As a person with ADHD, I can tell you that those consequences are good learning tools


----------



## Sunnshine (10 mo ago)

What would you consider a consequence?


----------



## No Longer Lonely Husband (Nov 3, 2015)

jonty30 said:


> Much of the ADHD issues can be helped by keeping a list of things to do. As long as you keep moving through the list, it shouldn't be too much a hassle.


Has he taken a Jasper Goldberg test? I have posted the link below if you are interested.
i suffer from this. Not as bad anymore as I treated mine naturally via a dietary change, much exercise, and working with a naprapathic physician.



https://www.gulfbend.org/poc/view_doc.php?type=doc&id=974&cn=3











ADHD diet: Best foods, foods to avoid, and meal plans


Certain foods may help with the symptoms of ADHD, while others could worsen the condition. In this article, we look at which foods to choose and the research behind specific ADHD diets.




www.medicalnewstoday.com


----------



## jonty30 (Oct 23, 2021)

Sunnshine said:


> What would you consider a consequence?


If he doesn't have clean clothes, for example, because he let them be. That's his problem. 
Maybe he will learn that he should do a load before he goes to bed.

All you can do is help him when he understands that he needs a plan. 
You can't make him realize that he needs a plan on how to do things and make the time.


----------



## jonty30 (Oct 23, 2021)

No Longer Lonely Husband said:


> Has he taken a Jasper Goldberg test? I have posted the link below if you are interested.
> i suffer from this. Not as bad anymore as I treated mine naturally via a dietary change, much exercise, and working with a naprapathic physician.
> 
> 
> ...


Scientists think that a person with ADHD has the hunter genes of a tribe. 
That's why they think it hasn't worked itself genetically out of the population, but persists today.

I have worked out for myself that I'm most motivated when I tackle the most difficult tasks before me and when I am just getting home from work. It is then that I most capable of doing what needs to be done.


----------



## Talker67 (Apr 7, 2016)

some ideas: yes COMMUNICATING with words can be tough. People in routine marriages often have issues communicating well, but you have extenuating issues that makes it even harder.

have you guys tried non-verbal communicating...as in doing stuff together? One example would be the two of you working out in a gym together....not a lot of words to exchange, but you are doing something strenuous together and can bond together because of that.

Or some sport you can share, such as mountain biking out in the woods? I know some Aspies that really get into that sport. Once again, there is not a lot of words spoken, but you communicate throught your sweat equity.

If you set up things to do that you both enjoy, you will find fifty years from now that you are still doing those things, and it is part of the glue that keeps the marriage together.


----------



## Laurentium (May 21, 2017)

Sunnshine said:


> I have Anxiety, separation anxiety, depression and was supposed to have testing done for BPD. I was raised with an OVERLY communicative mom.


I don't know if this applies to you, but it may be helpful to keep your remarks as short as possible before leaving space for his reply.

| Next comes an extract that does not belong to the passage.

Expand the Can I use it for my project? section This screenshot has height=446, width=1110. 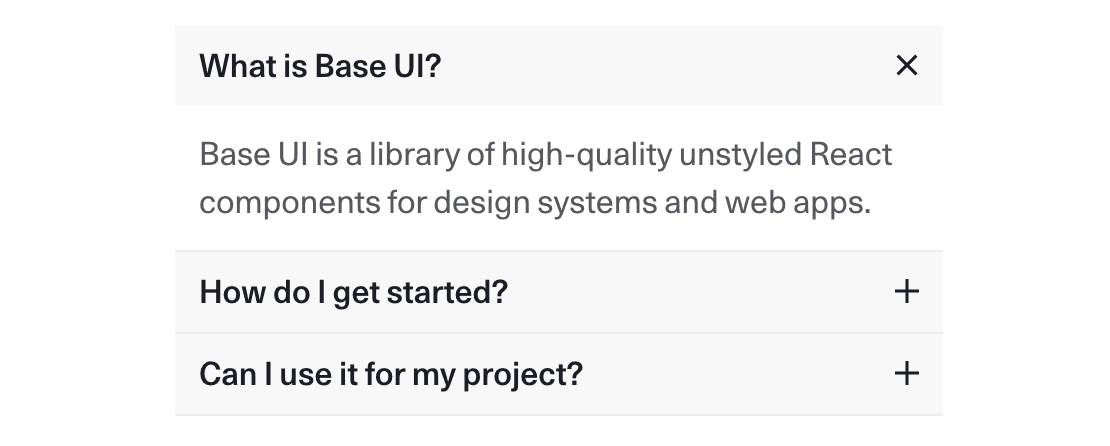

People from an overly communicative family background can sometimes run on and on talking for several minutes before allowing an answer, and of course then their partner has no idea what they said.


----------



## Bobby5000 (Oct 19, 2011)

jonty30 said:


> Sometimes, people with ADHD have difficulty with the idea of consequences, until they suffer from them.
> Unless the consequence will fall on you as well, don't save him from consequences.

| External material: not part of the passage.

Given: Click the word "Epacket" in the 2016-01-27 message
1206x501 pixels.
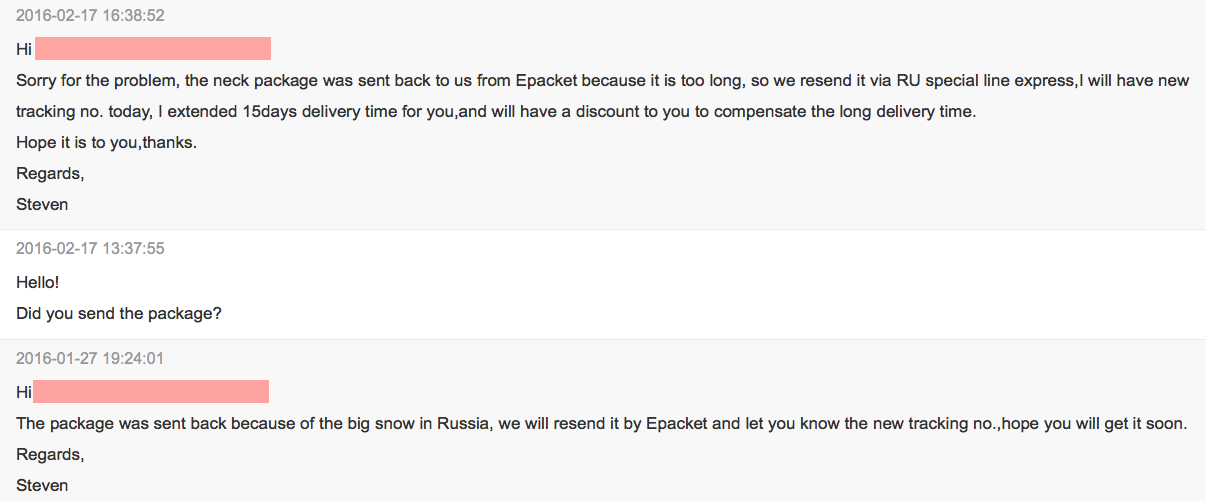Looking at the screenshot, I should tap(678, 423).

As someone with ADHD, who largely solved this, I respectfully disagree. Solutions. 

1. Nice teaching. Suggestions needs to be sandwiched, compliment, compliment, suggestion, compliment, and love. 

2. Correction When mistakes are made try to identify how he procedure can be improved. For example, I used to lose things. If I'm on a plane, I do not leave when the plane lands like everyone else. Instead, I check the seat, check the bin, think what I hve, check again, and leave around last and my wife can go ahead of me. Same with a hotel room to prevent loss.

3. Calendar Here too, let him develop systems of calendaring dates and deadlines.


----------



## jonty30 (Oct 23, 2021)

Bobby5000 said:


> As someone with ADHD, who largely solved this, I respectfully disagree. Solutions.
> 
> 1. Nice teaching. Suggestions needs to be sandwiched, compliment, compliment, suggestion, compliment, and love.
> 
> ...


I am not sure what you are disagreeing with. Of course there are solutions, but people with ADHD often don't apply those solutions until they suffer consequences from not having applied solutions.

A couple of tricks I learned.
1. Keeping a list helps me keep in motion. As long as I remain in motion, I can keep going. What I don't finish today, I make a list for tomorrow. 
2. Do the hardest things first. As tasks get easier, it creates its motivation to do things.


----------



## Girl_power (Aug 11, 2018)

You guys each have your own mental health issues so I don’t think telling him how things should go should be the way about it. 

You guys need couples therapy to help navigate a complicated relationship. 

You guys need to work as a team and both want this marriage to work and both want to understand the partner. Therapy would be perfect to help navigate that.


----------